Markel/metacritic-crawler

refactor response.css into function

Closed this issue · 4 comments

Currently this line: response.css('.metascore_w span ::text').extract_first() is repeated throughout the parse function in analyze.py. The only changing value is the parameter for the css. This could easily be moved into a function:

def extract_value(res, css):
    return res.css(css).get().strip()

and then used like:

t = extract_value(response, '.product_title a.hover_none h1 ::text')

I also believe scrapy encourages the use of get over the alias extract_first.

I don't understand completely what you mean, but I'm going to research it. I haven't used scrapy in a long time and this was my first project. I'll see what I can do, but yeah, probably lot of code there is not the appropriate way to do it.

Which part? I can elaborate if you want.

extract_first works the same as get, it's just that in the docs they mentioned people should use get.

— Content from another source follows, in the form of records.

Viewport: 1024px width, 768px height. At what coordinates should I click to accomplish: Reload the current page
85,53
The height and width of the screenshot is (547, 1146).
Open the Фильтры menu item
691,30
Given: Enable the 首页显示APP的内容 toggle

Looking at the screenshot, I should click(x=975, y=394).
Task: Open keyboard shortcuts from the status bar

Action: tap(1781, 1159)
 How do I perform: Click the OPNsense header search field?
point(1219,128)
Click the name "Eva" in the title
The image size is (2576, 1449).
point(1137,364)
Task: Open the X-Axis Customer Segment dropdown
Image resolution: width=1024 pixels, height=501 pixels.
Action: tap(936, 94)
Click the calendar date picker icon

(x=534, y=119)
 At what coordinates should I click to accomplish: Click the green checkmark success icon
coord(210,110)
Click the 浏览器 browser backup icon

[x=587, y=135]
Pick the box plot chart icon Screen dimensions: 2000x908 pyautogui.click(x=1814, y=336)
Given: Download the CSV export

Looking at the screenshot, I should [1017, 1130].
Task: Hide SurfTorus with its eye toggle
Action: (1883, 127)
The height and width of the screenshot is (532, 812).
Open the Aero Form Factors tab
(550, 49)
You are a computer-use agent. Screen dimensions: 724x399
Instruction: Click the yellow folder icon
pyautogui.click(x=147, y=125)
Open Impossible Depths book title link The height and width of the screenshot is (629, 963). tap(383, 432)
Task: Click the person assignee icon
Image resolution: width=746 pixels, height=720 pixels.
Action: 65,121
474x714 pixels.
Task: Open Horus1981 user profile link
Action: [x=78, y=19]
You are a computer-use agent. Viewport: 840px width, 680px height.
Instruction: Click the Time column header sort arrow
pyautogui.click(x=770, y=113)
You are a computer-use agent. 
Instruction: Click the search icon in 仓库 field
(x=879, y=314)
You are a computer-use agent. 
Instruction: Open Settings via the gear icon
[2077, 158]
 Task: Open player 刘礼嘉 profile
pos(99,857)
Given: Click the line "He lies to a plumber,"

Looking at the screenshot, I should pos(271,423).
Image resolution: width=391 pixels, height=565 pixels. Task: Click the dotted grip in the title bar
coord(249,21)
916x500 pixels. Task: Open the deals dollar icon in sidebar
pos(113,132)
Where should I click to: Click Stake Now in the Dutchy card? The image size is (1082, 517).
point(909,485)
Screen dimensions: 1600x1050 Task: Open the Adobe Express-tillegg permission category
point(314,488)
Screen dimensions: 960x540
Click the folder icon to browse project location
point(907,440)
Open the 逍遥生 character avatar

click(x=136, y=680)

If you want to extract only the first matched element, you can call the selector .get() (or its alias .extract_first() commonly used in previous Scrapy versions):

I only mentioned this because there doesn't seem to be a specific version of scrapy that is installed with pip, therefore if a user already has a specific version of scrapy that version would be used, but if they don't then most likely they'll download the latest version. There's no need to change the extract_first into get as they are aliases for each other.

I think that I understand what you mean, and yes it would be interesting to update this to the newest methods, I'll work on it. And I'm also creating a issue for using a requirements.txt (even if it is not as good as node's package.json)

Fun fact, I have look at the release notes of Scrapy 6.0 and this new version is where we have changed from the .extract_first() API to the .get() API. I started this project on Scrapy 1.5.1 so that's why 🤯 the method was outdated. It seems the time for updates!

Due to this, I recommend that once this is updated the #20 updates from 1.5.1 to 1.6.